Like most Americans, it takes me at least five bowls of cereal to feel anything close to satisfied. And then, despite everything I’ve worked for, I’m still forced to eat some rancid-ass banana to satisfy my residual starvation pangs.
What a miserable sham of a breakfast.
Things were different when we were kids. One serving size of Fruit Loops, combined with at least three insulin-jacking packets of sugar, was enough to keep us going until we could move onto our midday Lunchables. As adults, this simply isn’t enough. Part of that is our changing biochemistry, and part of it is by design.
Sugary cereals are high-maintenance lovers — they give you a little and leave you begging for more.
Raise your hand if you once identified as a cereal fan and have since been forced to resort to yogurt and granola, or maybe even (gasp!) avocado toast, out of hunger and fear.
Two years ago, the lamestream media lambasted us millennials for abandoning cereal on the grounds that it took “too much work.” That narrative was sadly grounded in reality. Yes, it does require a lot of labor to pour ourselves a bowl when we’re busy balancing 909 freelance gigs and monetizing our cryptocurrency Snapchat channel on the off chance we can one day afford a five-second appointment with a back alley doctor who can prescribe us aspirin for our bleeding lungs.
“In most popular cereals, one third of the ingredients are a type of sugar.”
There are other reasons for our exodus, though, and at the top of that list has to be customer satisfaction. Nutritionist Chelsey Amer told me that sugary cereals frequently lack the good stuff that leave us feeling satisfied.
“They lack protein and fiber which are two nutrients that keep us satisfied for a longer period of time,” Amer says. “In most popular cereals, one third of the ingredients are a type of sugar.”
And who wouldn’t want more sugar? While Amer cautions that sugary cereal is in no way like an illegal narcotic, both share a similar chemical property — they’re capable of producing happy hormones in the brain.
“Overly processed foods that are high in sugar and salt triggers brain chemicals that drugs can trigger.
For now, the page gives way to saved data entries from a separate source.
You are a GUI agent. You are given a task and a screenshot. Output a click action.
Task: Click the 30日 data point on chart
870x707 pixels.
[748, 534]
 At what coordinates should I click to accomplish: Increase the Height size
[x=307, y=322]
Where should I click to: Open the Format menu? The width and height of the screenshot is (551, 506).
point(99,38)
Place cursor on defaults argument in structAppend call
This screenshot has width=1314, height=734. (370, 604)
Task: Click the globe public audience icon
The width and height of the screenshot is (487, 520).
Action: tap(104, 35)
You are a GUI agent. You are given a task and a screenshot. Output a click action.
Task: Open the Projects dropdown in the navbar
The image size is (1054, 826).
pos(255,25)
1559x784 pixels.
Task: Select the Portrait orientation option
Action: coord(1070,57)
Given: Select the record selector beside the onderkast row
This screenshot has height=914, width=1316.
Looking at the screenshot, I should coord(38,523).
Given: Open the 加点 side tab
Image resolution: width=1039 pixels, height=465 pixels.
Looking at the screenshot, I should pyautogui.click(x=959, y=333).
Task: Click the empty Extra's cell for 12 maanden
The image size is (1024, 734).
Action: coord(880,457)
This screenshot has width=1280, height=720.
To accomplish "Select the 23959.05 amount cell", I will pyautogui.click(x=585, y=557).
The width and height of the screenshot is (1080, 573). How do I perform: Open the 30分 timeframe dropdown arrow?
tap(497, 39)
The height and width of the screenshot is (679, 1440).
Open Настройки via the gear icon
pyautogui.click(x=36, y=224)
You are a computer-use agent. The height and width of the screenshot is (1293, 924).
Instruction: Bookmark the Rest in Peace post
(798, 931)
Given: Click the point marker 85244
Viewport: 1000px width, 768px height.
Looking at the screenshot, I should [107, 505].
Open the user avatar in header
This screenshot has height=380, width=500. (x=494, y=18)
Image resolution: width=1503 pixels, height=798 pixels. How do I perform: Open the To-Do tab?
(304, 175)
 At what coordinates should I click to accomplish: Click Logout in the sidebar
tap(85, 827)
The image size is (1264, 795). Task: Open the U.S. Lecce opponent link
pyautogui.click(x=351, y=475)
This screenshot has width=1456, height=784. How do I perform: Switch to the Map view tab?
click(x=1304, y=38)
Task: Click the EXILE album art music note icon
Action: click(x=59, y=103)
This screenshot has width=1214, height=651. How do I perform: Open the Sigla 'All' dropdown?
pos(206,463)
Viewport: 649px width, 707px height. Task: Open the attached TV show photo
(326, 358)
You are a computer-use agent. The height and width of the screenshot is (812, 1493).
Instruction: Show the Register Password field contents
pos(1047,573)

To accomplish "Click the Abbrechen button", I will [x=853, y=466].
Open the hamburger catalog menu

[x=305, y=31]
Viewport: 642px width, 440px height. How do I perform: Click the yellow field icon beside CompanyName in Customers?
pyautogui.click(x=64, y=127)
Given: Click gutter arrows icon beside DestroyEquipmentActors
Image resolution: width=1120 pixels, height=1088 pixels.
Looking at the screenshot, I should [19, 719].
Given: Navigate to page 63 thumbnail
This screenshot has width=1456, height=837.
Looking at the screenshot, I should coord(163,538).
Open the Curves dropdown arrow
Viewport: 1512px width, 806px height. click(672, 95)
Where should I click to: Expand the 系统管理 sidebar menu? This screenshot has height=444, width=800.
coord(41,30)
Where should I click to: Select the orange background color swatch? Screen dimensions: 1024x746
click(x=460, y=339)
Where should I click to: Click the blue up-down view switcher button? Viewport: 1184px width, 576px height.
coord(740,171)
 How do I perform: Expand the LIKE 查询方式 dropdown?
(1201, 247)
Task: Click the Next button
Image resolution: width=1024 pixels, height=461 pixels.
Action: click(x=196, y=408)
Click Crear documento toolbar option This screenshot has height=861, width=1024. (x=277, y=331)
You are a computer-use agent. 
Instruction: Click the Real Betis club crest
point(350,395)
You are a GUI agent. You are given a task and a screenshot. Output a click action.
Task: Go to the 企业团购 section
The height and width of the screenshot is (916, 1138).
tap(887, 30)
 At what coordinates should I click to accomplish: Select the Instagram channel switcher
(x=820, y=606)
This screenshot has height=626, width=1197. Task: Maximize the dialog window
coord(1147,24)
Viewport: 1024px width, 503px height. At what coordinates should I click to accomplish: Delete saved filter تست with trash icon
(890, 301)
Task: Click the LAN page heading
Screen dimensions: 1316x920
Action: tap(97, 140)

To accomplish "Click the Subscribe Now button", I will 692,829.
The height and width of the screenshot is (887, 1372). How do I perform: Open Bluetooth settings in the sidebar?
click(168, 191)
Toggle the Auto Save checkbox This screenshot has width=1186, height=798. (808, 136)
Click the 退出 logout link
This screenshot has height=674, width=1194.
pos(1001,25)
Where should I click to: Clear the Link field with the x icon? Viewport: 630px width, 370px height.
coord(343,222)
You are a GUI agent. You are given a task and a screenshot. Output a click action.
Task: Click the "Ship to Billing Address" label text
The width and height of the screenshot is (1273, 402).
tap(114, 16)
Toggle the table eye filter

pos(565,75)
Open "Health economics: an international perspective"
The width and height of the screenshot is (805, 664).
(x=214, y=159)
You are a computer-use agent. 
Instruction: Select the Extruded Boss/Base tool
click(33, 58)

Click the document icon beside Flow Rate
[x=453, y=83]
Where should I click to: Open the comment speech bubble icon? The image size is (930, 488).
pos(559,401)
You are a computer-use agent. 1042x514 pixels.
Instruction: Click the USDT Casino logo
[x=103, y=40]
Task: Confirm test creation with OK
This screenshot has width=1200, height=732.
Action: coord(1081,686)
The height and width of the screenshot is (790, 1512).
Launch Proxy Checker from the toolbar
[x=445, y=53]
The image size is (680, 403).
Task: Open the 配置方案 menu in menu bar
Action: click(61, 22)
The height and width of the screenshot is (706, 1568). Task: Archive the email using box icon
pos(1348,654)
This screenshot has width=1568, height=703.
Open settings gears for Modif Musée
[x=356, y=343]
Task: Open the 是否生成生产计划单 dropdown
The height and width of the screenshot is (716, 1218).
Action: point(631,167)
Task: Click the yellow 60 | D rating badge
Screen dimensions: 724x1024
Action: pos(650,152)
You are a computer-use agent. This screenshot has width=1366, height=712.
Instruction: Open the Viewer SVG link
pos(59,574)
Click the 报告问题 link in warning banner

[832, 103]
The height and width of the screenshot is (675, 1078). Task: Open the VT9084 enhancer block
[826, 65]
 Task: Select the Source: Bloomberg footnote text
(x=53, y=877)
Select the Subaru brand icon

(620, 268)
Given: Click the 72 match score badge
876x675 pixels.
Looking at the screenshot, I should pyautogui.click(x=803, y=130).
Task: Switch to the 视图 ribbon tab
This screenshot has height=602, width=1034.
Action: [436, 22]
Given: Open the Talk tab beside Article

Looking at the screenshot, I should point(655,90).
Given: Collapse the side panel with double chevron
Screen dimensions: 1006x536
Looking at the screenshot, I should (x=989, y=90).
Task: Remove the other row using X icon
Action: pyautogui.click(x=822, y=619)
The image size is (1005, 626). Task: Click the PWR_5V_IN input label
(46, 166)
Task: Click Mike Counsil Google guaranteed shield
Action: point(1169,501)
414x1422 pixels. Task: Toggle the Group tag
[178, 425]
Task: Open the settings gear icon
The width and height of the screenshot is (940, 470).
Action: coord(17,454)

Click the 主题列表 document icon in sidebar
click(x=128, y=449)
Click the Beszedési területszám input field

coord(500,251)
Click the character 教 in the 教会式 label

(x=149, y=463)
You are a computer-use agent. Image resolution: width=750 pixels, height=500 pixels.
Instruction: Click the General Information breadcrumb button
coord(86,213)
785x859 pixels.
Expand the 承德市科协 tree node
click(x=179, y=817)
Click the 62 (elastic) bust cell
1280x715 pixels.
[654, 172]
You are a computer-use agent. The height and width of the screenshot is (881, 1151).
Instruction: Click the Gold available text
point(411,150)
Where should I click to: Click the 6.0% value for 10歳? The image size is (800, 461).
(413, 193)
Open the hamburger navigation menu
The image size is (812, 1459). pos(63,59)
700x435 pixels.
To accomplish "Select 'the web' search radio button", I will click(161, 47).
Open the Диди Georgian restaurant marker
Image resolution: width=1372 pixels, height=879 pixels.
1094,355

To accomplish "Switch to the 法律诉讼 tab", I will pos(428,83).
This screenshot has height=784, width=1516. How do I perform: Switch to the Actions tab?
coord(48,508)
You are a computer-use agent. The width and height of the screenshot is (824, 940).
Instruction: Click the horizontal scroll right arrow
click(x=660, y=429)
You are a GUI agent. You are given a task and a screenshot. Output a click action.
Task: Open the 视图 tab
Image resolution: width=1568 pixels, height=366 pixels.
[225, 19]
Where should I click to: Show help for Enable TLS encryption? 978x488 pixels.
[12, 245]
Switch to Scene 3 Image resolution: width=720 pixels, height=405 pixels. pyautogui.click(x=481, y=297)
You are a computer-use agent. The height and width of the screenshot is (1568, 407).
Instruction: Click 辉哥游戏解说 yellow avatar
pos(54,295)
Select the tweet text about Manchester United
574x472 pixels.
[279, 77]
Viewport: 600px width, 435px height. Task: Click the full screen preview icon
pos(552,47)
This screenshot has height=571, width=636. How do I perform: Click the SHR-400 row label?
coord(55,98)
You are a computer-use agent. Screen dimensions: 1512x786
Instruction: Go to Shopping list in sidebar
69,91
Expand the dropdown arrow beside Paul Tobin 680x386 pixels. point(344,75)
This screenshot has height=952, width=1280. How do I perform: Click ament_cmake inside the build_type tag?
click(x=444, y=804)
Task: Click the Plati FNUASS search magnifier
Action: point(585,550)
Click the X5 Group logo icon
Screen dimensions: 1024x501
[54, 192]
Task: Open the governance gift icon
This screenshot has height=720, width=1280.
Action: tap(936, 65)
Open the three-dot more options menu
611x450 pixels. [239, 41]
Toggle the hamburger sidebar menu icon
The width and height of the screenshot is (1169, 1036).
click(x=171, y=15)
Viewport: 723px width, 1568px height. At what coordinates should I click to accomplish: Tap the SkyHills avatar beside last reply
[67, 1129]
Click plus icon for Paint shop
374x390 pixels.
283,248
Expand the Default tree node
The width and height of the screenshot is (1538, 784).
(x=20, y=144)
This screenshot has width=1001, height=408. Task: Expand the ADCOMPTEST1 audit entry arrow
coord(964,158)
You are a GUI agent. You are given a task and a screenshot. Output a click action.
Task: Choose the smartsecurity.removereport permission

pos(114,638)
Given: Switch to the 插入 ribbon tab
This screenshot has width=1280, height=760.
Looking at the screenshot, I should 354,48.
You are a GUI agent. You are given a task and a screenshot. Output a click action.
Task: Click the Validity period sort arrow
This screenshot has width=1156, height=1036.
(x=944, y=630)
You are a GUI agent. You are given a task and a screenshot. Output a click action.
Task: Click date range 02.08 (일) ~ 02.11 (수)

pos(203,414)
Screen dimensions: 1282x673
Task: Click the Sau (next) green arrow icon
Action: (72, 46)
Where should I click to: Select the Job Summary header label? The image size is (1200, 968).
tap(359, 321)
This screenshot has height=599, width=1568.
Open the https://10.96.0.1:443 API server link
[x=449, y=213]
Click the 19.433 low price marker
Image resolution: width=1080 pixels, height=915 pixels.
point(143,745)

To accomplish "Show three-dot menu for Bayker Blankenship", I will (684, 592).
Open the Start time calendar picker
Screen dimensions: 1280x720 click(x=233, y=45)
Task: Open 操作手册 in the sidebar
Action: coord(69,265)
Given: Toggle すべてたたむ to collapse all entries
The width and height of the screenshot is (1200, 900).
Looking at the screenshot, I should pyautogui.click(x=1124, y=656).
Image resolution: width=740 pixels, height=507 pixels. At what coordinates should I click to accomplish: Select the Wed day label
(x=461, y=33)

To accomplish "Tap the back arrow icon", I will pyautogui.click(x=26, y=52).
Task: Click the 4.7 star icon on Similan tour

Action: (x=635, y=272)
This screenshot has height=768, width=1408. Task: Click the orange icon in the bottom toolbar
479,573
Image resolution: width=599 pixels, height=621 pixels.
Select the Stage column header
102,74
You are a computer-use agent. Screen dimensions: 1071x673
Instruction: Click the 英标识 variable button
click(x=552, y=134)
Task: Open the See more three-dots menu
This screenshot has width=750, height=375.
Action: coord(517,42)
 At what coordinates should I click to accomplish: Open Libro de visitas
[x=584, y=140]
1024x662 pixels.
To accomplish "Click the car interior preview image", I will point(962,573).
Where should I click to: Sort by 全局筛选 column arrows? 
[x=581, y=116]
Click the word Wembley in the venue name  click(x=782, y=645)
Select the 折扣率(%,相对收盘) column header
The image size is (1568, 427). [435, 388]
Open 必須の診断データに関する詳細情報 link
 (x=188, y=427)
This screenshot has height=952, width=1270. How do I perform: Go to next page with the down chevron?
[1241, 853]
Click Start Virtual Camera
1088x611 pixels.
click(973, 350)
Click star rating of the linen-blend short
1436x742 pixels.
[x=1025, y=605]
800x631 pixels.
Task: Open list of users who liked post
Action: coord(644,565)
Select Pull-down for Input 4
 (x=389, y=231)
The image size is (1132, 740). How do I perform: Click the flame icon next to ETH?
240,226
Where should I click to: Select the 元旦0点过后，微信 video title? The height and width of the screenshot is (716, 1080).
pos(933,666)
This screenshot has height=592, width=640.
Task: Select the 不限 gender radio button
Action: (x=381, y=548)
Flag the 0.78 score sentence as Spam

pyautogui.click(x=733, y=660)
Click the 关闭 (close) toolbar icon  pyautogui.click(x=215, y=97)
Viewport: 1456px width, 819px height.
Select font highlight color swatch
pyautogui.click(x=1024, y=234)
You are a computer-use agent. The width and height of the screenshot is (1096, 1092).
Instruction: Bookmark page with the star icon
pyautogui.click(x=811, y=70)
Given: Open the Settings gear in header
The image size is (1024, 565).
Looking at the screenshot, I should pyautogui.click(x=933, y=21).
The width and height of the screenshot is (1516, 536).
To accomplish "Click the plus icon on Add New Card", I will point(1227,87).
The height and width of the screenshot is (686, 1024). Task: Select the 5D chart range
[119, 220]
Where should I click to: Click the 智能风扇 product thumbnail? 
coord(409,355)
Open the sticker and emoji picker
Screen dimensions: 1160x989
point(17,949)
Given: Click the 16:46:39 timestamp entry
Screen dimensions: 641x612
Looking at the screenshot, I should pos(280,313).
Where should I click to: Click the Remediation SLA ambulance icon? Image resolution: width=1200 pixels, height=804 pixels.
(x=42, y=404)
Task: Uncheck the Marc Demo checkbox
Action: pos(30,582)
I’m not equating cereal to drugs!” Amer warns. “But sugar does trigger that dopamine. I would say that there is a danger of eating more than you need to feel full and satisfied.”
Hear that, cereal lovers? It’s okay if your daily bowl of Honey Nut Cheerios leaves you wanting more. It’s normal. You were #BornThisWay.
When you opt to start the day with a very sugary, low-fiber cereal, it often causes your system to crash hours later — leaving you desperate and ordering Chipotle online at 11 am. That crash is amplified when you choose to mix your cereal with skim milk, which is higher in sugar than whole.
No amount of sugary cereal, be it one bowl or five, can make up the deficit.
Sugary cereal is only bad when it’s not balanced with the good stuff you’ve been told to eat your whole damn life.
Still, not all hope is lost. Amer cautions that it’s also #NotAllCereals. There are plenty of brands out there that have only natural sugar without adding in anything additional. (It’s the added sugars that do the most damage do our bodies.) Amer cites Puffins as a positive exception, though there are countless others in the portion of the cereal aisle I’ve designated as “alternatives I’d love to ignore.”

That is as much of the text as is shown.